La mayoría llega a este tema con un problema concreto y quiere una solución concreta. La solución suele depender de algo que todavía no se ha determinado.

«Mal comportamiento» es un error de categoría

La frase describe un efecto sobre ti. Agrupa cosas que no tienen nada en común: un perro que ladra a la puerta, un perro que se niega a volver, un perro que gruñe cuando se acercan a su cuenco, un perro que destroza algo al quedarse solo.

Tienen causas totalmente distintas y respuestas totalmente distintas. Agrupadas bajo una sola etiqueta, reciben una sola respuesta, por eso la respuesta falla tan a menudo.

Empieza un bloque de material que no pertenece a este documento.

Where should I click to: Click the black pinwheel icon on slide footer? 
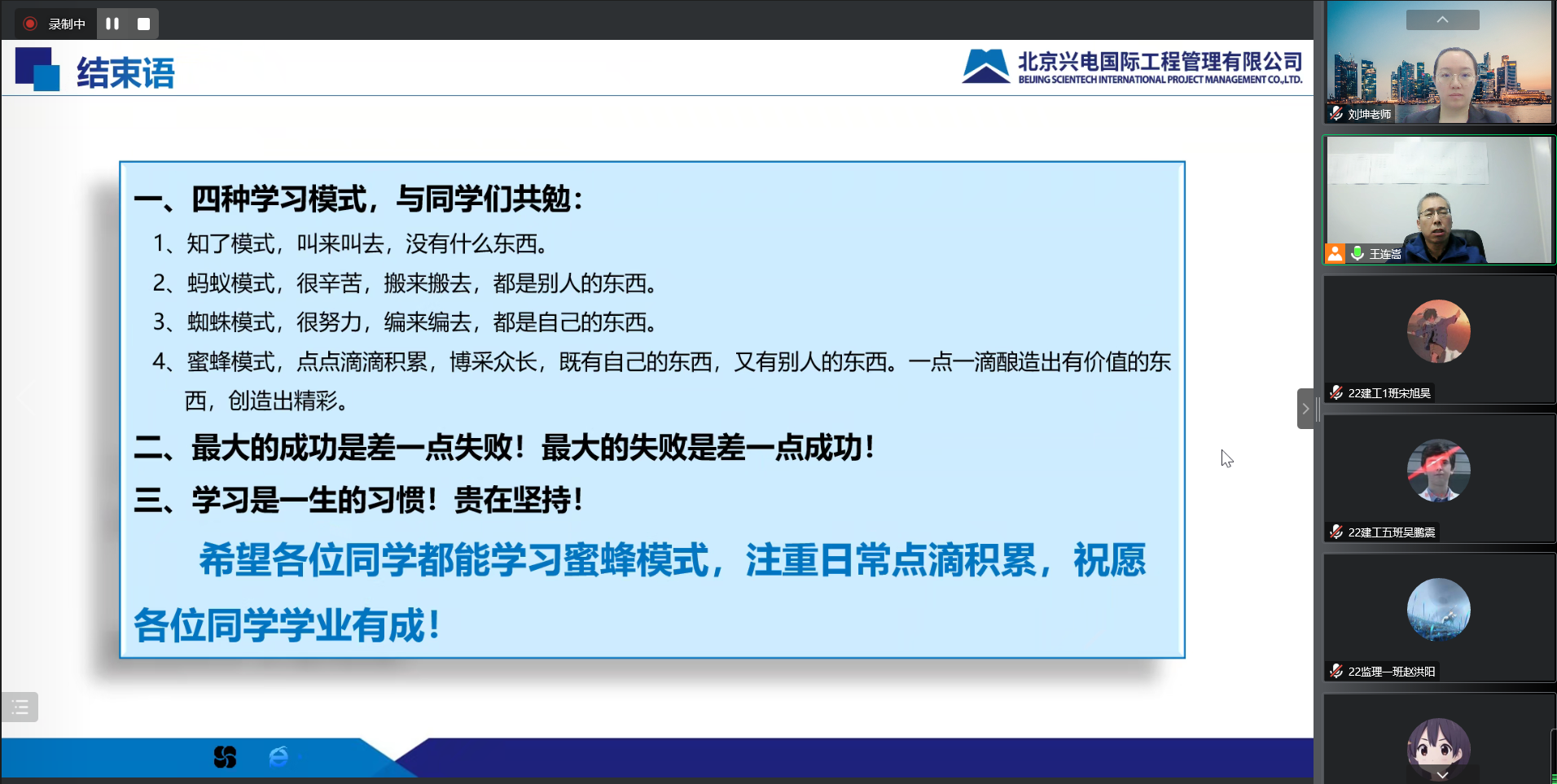tap(225, 757)
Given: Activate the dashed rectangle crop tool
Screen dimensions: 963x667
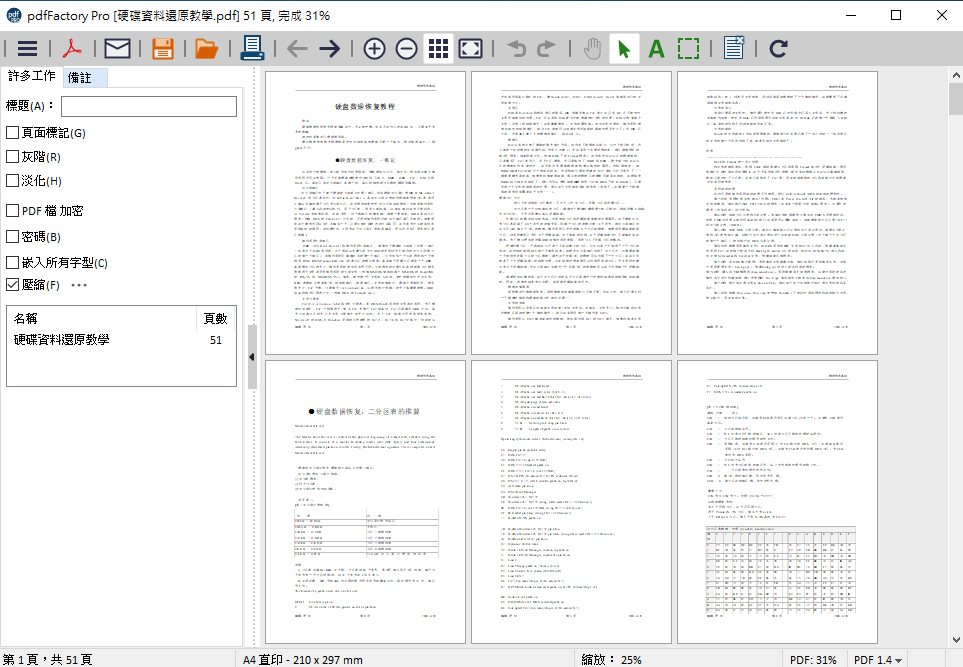Looking at the screenshot, I should [x=688, y=48].
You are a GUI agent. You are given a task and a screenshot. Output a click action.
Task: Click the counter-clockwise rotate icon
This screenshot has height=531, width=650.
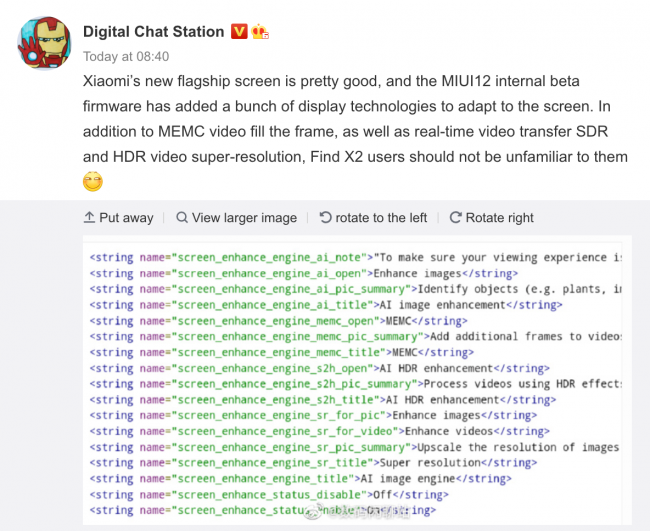pos(325,218)
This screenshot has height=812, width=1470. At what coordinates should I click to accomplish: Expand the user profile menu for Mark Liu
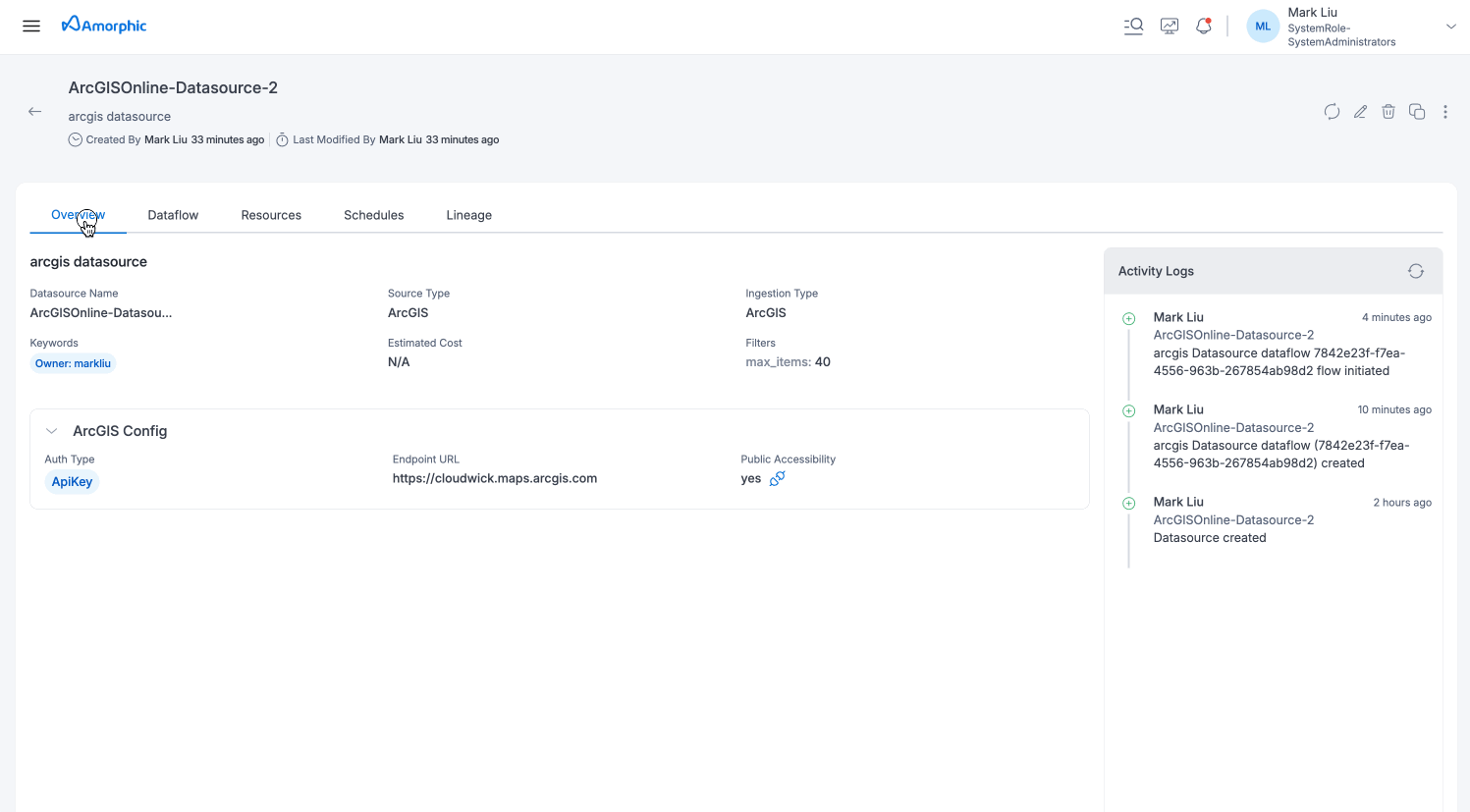click(x=1450, y=27)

El reemplazo útil es describir. No «se estaba portando mal» sino qué pasó, en orden, incluyendo qué ocurrió justo antes. Casi todo se deriva de hacer ese cambio.

Tres preguntas antes de «cómo lo paro»

Tres preguntas, en este orden, y el orden es todo el método.

PreguntaQué determina
¿Es esto comunicación?Si el perro te está diciendo algo que no leíste
¿Es esto malestar?Si algo físico lo está causando
¿Soy yo?Si tu propio estado forma parte de la situación

La mayoría de los consejos empiezan por una cuarta pregunta, cómo detener el comportamiento, y se saltan las tres anteriores. Por eso el mismo problema vuelve con otra forma después de ser suprimido.

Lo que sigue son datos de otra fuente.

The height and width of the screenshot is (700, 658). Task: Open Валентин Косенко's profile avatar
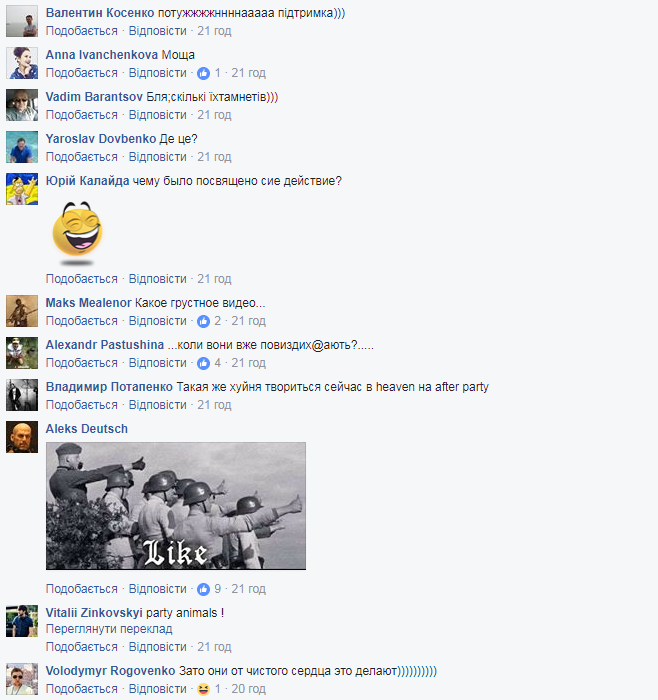(x=22, y=21)
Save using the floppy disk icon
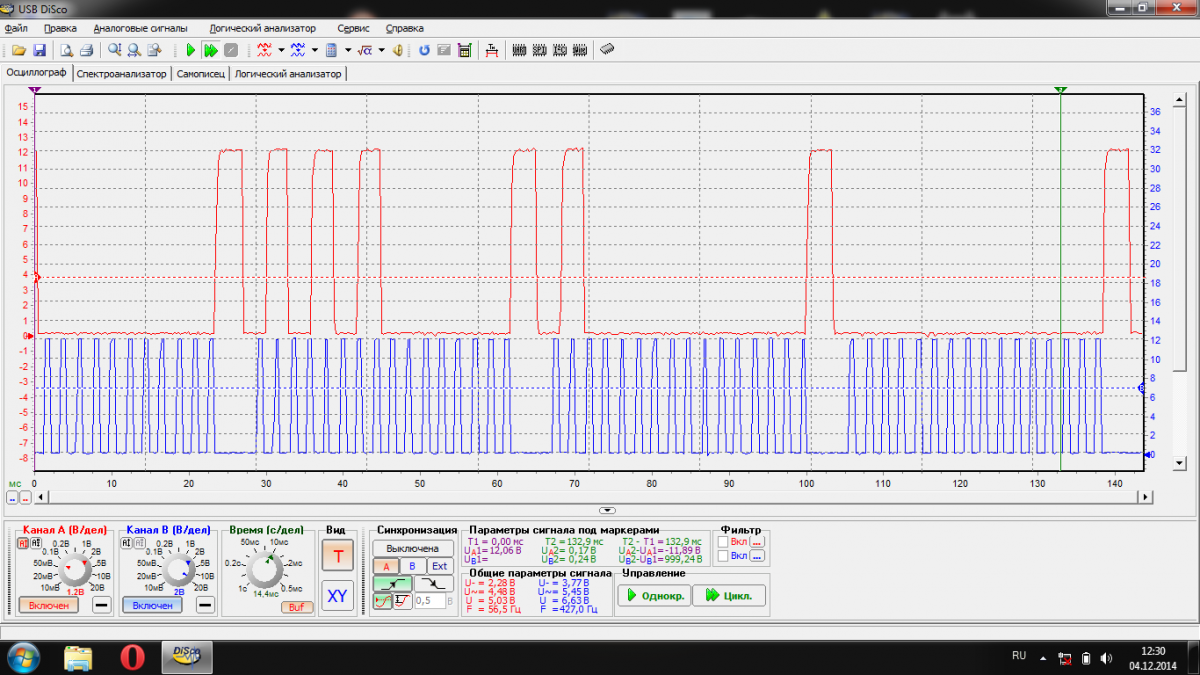Screen dimensions: 1200x675 pyautogui.click(x=40, y=50)
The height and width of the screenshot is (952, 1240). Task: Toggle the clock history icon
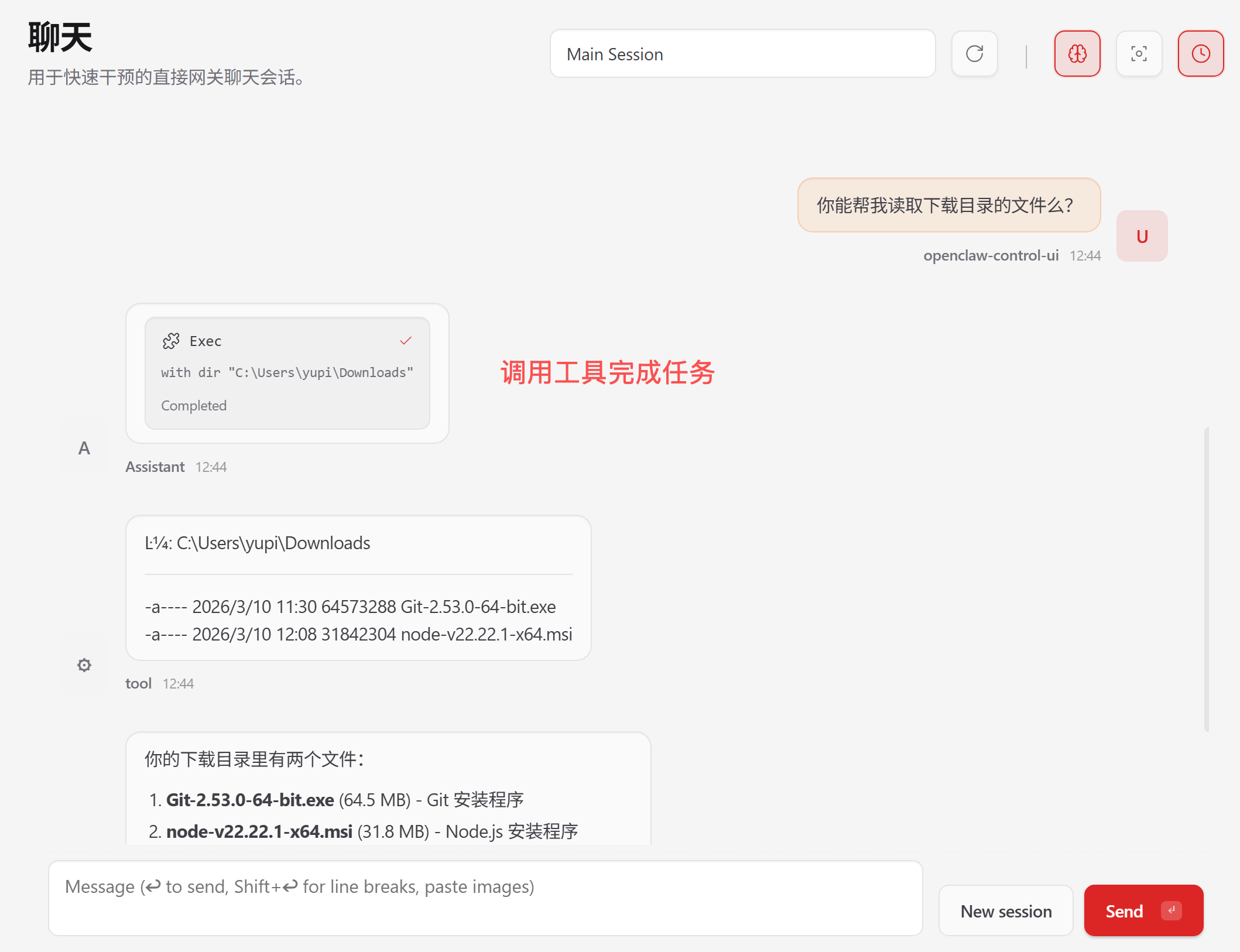[1201, 54]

Etapa uno: el vocabulario de señales

Unos dos meses, y es el grueso del trabajo.

Los perros se comunican de forma continua, con señales pequeñas, que los humanos por naturaleza no estamos entrenados para notar. Girar la cabeza. Un lametón de labios lento sin comida presente. Un bostezo en una situación que no cansa. Quedarse quieto un instante. Acercarse en curva en vez de en línea recta. Mostrar el blanco de los ojos.

No son aleatorias. Son, en general, comunicación sobre el malestar y sobre bajar la tensión, y aparecen mucho antes de nada que un humano llamaría una advertencia.

Esto importa más que cualquier otra cosa de este artículo por un motivo: casi todo incidente que sorprende a un dueño estuvo precedido de señales. El perro no era impredecible. Las señales eran más discretas y más tempranas que la atención del dueño.

Casi todo incidente que sorprendió a un dueño tuvo un preámbulo. Las señales fueron más tempranas y más discretas que la atención.

Lee al perro entero, no la cola

El error característico de quien empieza es tomar una sola parte del cuerpo como la respuesta.

La cola que se mueve es el ejemplo clásico. El movimiento de cola indica activación, no estado de ánimo, y la activación cubre por igual la alegría y el conflicto. Lo mismo pasa en el otro sentido: un gruñido es comunicación, y un perro que gruñe está avisando en lugar de escalar sin previo aviso. Castigarlo le enseña al perro a saltarse el aviso, justo lo contrario de lo que nadie quiere.

Lo que hace quien observa con experiencia es leer varias cosas a la vez y preguntarse si coinciden. Cola, orejas, tensión de la boca, distribución del peso, los ojos, la velocidad del movimiento. Las señales que coinciden entre varias partes son fiables. El desacuerdo entre partes es en sí mismo información, casi siempre significa conflicto, y el conflicto es el estado que más vale la pena captar temprano.

El contexto es la otra mitad. La misma postura significa cosas distintas acercándose a un desconocido que acercándose a un perro conocido en un lugar conocido.

Etapa dos: el malestar leído como comportamiento

Cerca de un mes, y es lo más importante de la secuencia que los dueños no conocen.

Una revisión de 2020 publicada en Animals examinó los casos clínicos de comportamiento remitidos y concluyó que una estimación conservadora ronda un tercio con alguna forma de condición dolorosa, con cifras en algunas series cercanas al 80 %. El dolor musculoesquelético destacaba, junto con condiciones gastrointestinales y de piel.

Detente ahí un momento. Una proporción sustancial de perros remitidos por problemas de comportamiento sentía dolor, y el comportamiento era el síntoma.

Esto replantea muchas cosas. Un perro que ha empezado a resistirse a las escaleras, que se pone brusco al tocarlo en un punto, que tolera menos a un cachorro que antes toleraba, o que de repente no quiere que lo manipulen, es muy a menudo un perro que siente dolor. Lo mismo se aplica al hambre, las náuseas y el malestar digestivo, que se manifiestan como irritabilidad e inquietud en lugar de como algo reconociblemente digestivo.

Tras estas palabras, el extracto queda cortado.